What common errors can prevent clean claims?
- Validating patient and payer data at intake.
- Using intelligent workflows to flag missing authorizations.
- Scrubbing claims against payer-specific edits.
- Monitoring compliance requirements across Medicare, Medicaid, and commercial payers.
This reduces rework and ensures claims get paid on the first pass.
Submitting Claims on Time
Payers typically allow claim submissions for up to a year after the covered service is rendered. That said, missing deadlines is still a common reason payers deny claims. These backlogs accumulate over time, slowing your revenue cycle.
ACU-Insight helps you stay on top of claim deadlines through the following features:
- Intelligent queueing automatically prioritizes claims that are approaching their filing deadlines.
- Masterful workflows streamline the entire claims submission process to prevent delays and eliminate bottlenecks.
Analyzing Claim and Payment Trends
Integrating analytics-based insights into billing services can help HME/DME providers spot areas for improvement.
ACU-Insight makes these findings visible. It offers information and metrics that provide a bird’s eye view of your entire financial health and operations by doing the following:
- Tracking claim denial rates: This figure measures your claim accuracy and the effectiveness of your clean claim submission processes.
- Identifying day sales outstanding (DSO) by payer or payer group: This metric improves your cash flow and payment timelines.
- Monthly review of denials, invoice touches, and payment activity: It offers insights into your claim performance and payer trends.
Benefits of a High Clean Claim Rate
Every HME/DME company should aim for a high clean claim rate to reap the following benefits:
- Get paid on the first pass and, subsequently, reduce initial claim denials.

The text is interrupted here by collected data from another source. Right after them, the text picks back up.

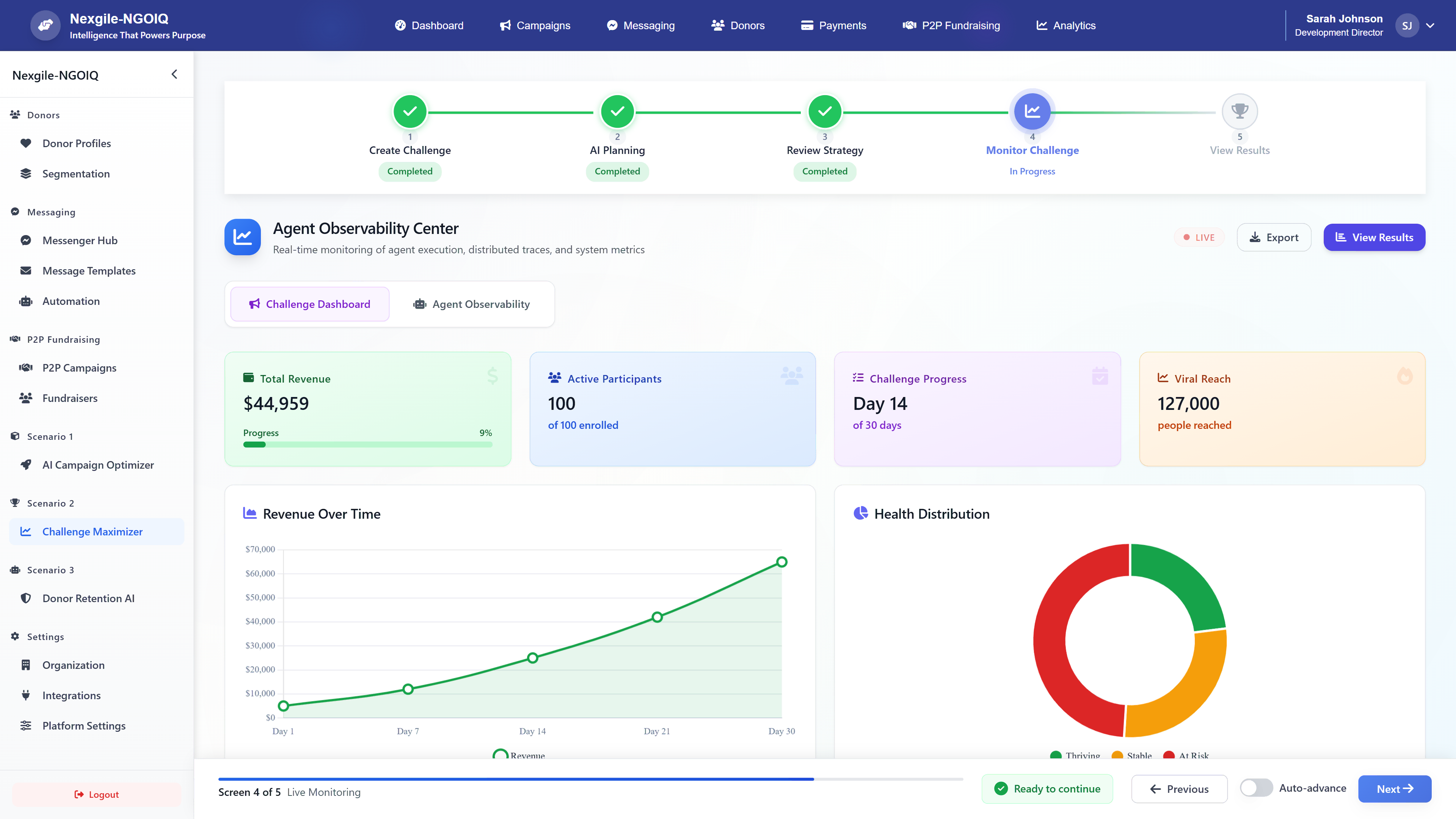
Task: Click the AI Campaign Optimizer rocket icon
Action: 26,464
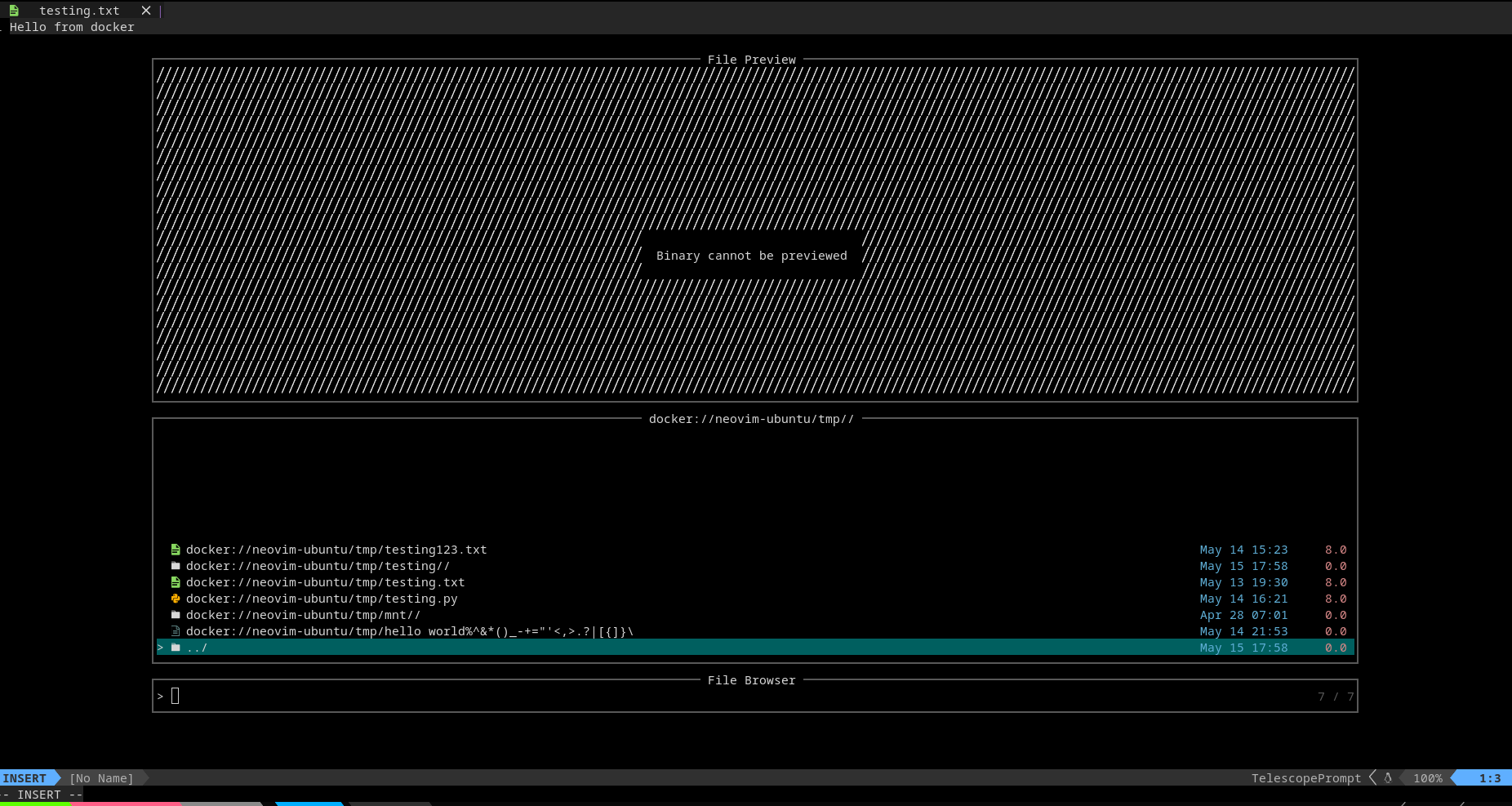Expand the mnt// directory entry
The width and height of the screenshot is (1512, 806).
pos(302,615)
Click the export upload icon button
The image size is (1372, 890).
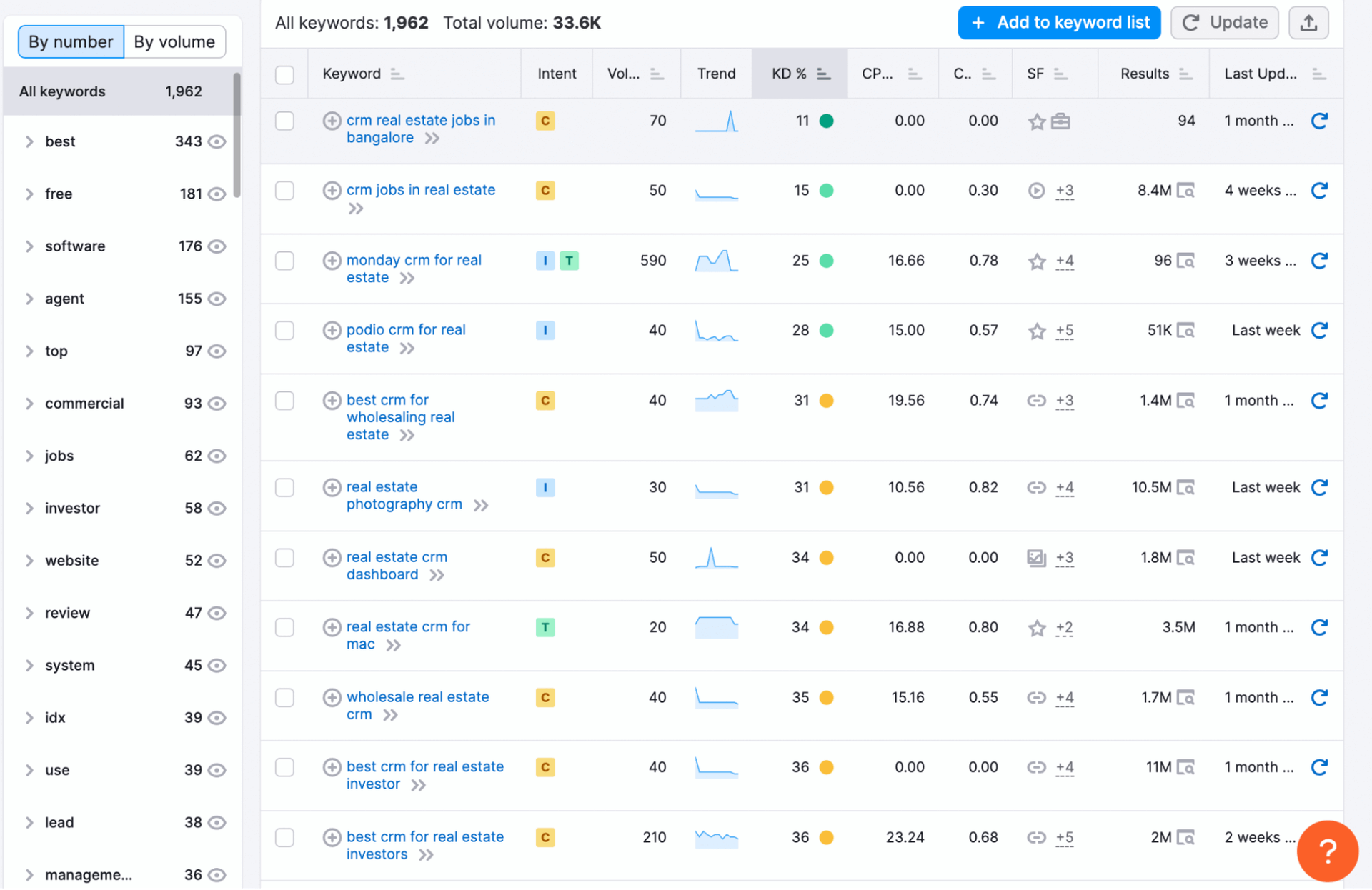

- Limit write-offs by reducing the amount of accounts receivable that need to be nullified.
- Lower collection costs through automation, which reduces administrative burden and spending.

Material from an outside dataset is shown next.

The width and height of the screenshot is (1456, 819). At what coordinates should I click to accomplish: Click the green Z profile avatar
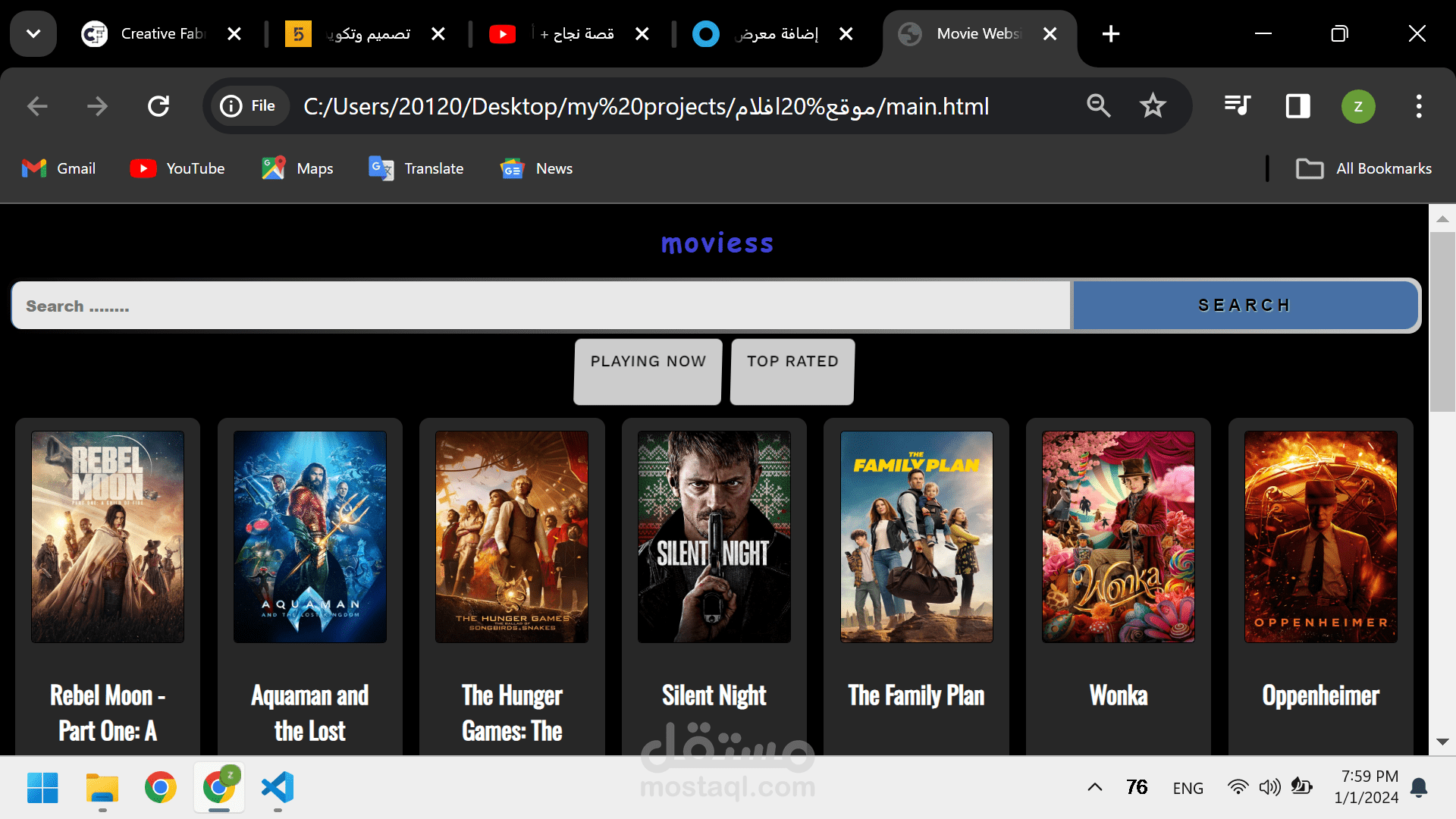coord(1358,106)
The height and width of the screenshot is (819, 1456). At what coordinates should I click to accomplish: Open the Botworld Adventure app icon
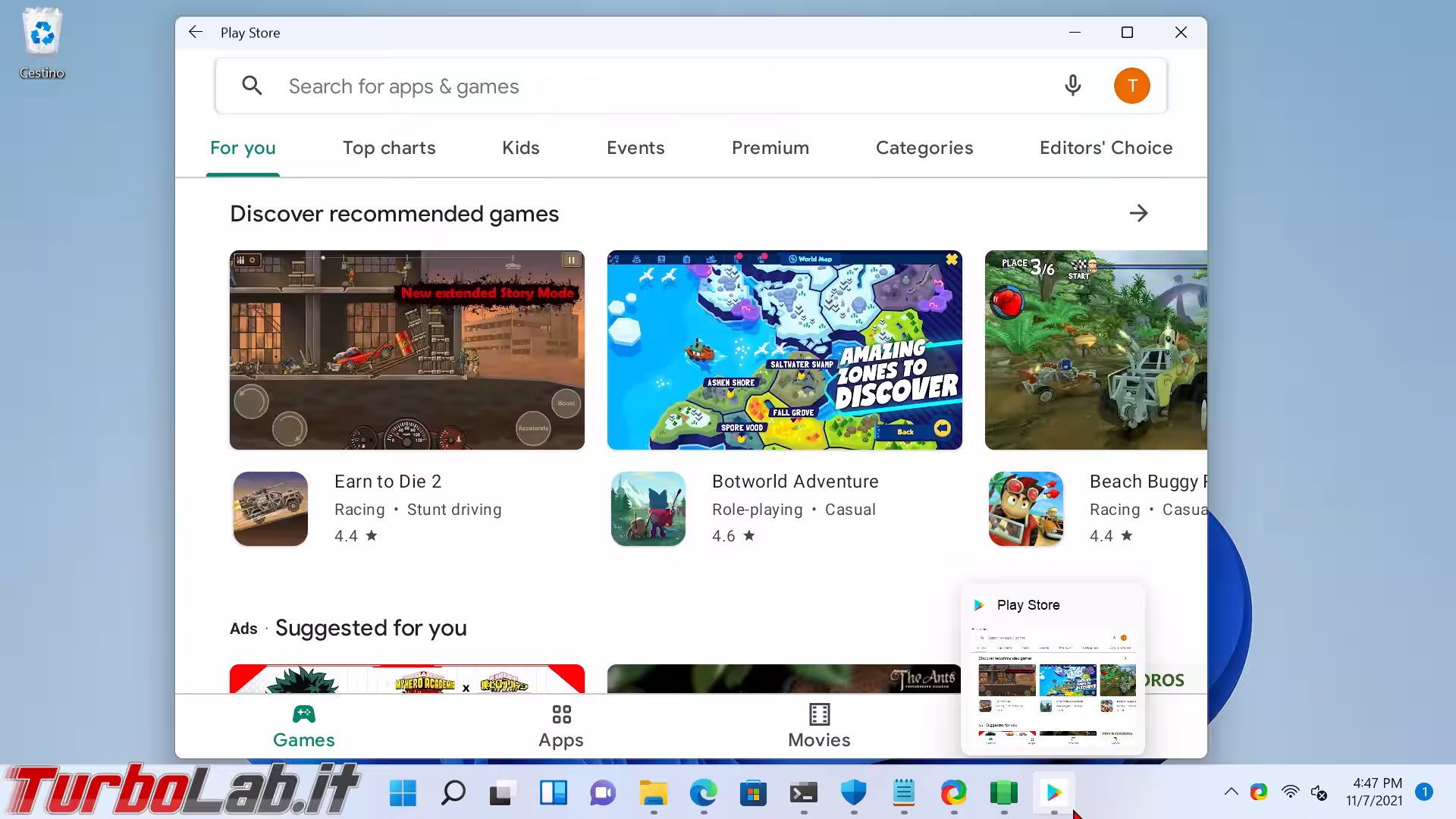[x=648, y=509]

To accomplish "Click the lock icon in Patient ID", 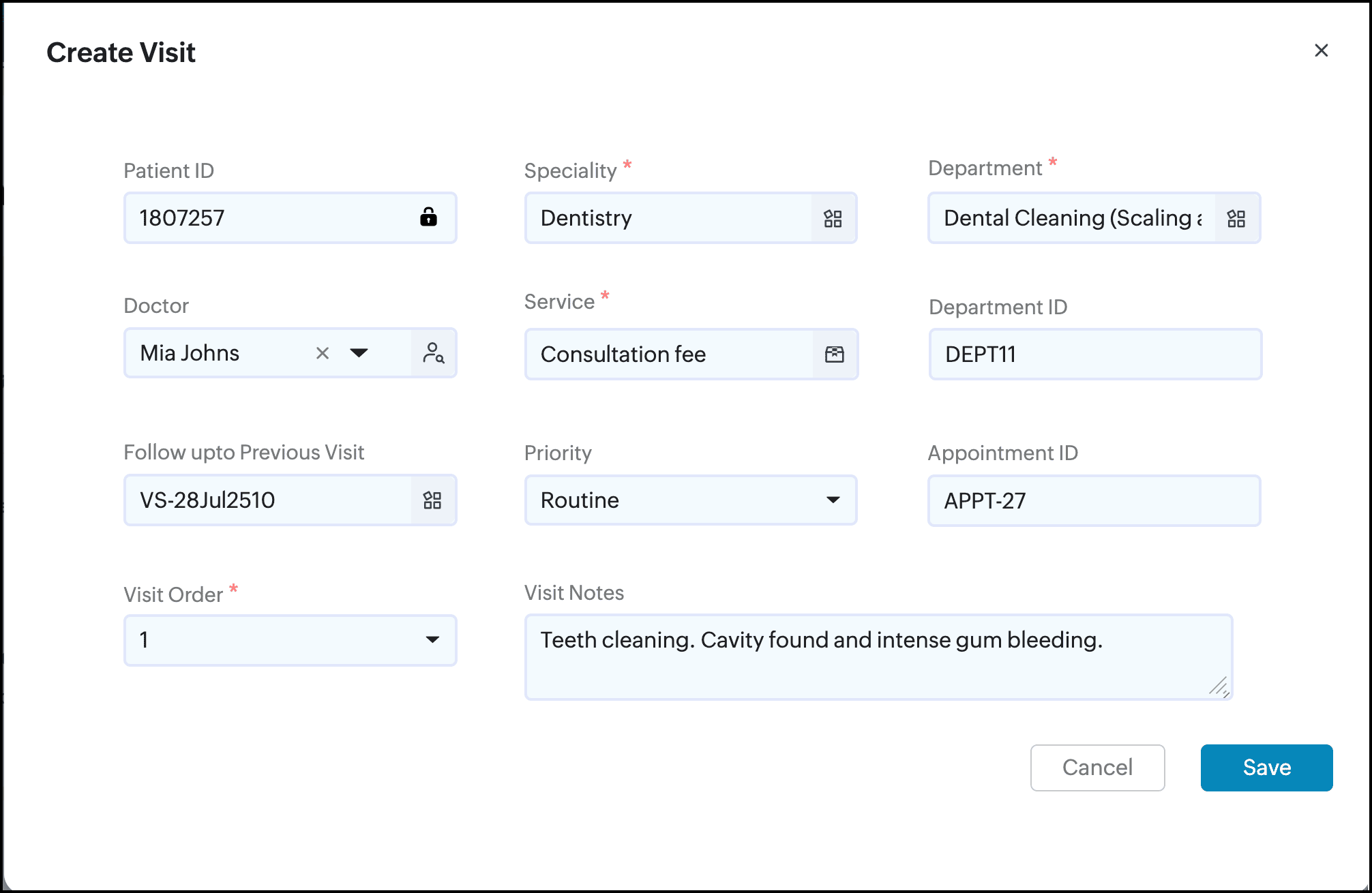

- Reduce audit risk since clean claims meet regulatory and payer requirements.
- Elevate staff work because they can focus less on administrative work and more on what matters most—high-quality patient care.
- Enhance patient experience by reducing billing issues and enabling smoother interactions.
Proven Results with ACU-Serve
Our data-driven approach and industry expertise deliver measurable results, ensuring HME/DME providers achieve outstanding clean claim rates.
- >77% Clean Claim Rate: Our streamlined processes ensure claims are submitted accurately the first time, reducing denials and delays.
- <15% of A/R Over 90 Days: We accelerate reimbursements and minimize aging accounts, improving cash flow and financial predictability.
- 93% Collection Rate: Our expert revenue cycle management maximizes reimbursements, ensuring providers collect the revenue they are owed.
Takeaway
Achieving a high clean claim rate is essential to building a stronger, more predictable revenue cycle. With ACU-Serve’s global team approach and ACU-Insight technology, providers gain both the expertise and the tools to submit cleaner claims, reduce denials, and accelerate reimbursements.